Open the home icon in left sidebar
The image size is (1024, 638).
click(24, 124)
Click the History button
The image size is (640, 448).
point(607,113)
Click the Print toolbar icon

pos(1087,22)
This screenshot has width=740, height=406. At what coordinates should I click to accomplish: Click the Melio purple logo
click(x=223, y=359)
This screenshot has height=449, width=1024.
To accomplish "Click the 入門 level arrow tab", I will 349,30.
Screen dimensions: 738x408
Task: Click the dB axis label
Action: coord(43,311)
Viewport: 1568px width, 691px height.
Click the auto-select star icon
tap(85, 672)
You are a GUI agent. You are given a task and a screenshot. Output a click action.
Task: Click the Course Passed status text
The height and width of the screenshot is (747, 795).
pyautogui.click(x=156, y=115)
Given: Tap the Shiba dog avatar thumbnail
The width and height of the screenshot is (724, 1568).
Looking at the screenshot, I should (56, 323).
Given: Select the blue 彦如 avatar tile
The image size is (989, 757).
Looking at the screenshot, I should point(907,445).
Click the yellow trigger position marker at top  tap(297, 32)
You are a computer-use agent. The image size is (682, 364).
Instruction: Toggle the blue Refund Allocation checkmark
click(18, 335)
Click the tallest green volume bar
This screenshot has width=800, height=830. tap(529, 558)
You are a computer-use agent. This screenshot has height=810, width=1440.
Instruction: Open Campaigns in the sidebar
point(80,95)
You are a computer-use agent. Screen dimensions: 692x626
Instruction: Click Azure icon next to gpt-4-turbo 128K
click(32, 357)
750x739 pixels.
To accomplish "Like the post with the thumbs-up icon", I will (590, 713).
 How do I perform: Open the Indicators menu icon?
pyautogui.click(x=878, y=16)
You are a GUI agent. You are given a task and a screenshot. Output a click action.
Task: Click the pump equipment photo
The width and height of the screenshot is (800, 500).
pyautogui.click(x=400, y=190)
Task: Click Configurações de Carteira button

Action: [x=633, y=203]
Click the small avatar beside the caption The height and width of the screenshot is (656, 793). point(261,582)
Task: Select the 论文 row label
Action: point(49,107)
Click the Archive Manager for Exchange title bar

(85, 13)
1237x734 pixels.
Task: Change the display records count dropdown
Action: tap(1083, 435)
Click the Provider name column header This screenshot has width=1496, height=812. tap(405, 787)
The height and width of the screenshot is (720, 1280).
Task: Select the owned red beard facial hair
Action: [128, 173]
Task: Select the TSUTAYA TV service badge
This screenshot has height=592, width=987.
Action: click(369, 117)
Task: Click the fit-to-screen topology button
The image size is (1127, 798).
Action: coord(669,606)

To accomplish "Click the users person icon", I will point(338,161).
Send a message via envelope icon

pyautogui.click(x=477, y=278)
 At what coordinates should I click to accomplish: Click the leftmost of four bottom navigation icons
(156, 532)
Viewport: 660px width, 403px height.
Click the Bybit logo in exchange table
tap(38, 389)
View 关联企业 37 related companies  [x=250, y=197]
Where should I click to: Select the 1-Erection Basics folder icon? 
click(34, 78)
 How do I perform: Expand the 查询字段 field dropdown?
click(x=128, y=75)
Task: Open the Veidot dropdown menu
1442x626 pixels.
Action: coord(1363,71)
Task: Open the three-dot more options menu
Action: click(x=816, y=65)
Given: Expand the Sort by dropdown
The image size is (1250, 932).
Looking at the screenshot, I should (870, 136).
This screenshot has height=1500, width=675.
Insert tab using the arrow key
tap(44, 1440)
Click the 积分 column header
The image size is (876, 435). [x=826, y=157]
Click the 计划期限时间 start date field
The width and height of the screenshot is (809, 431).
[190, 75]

• **Work to complete**:
Every line above that holds "computer" should be copied out.

• **Exercise solution**:
You are a computer-use agent. The image size is (682, 364).
You are a computer-use agent. This screenshot has height=810, width=1440.
You are a computer-use agent. Screen dimensions: 692x626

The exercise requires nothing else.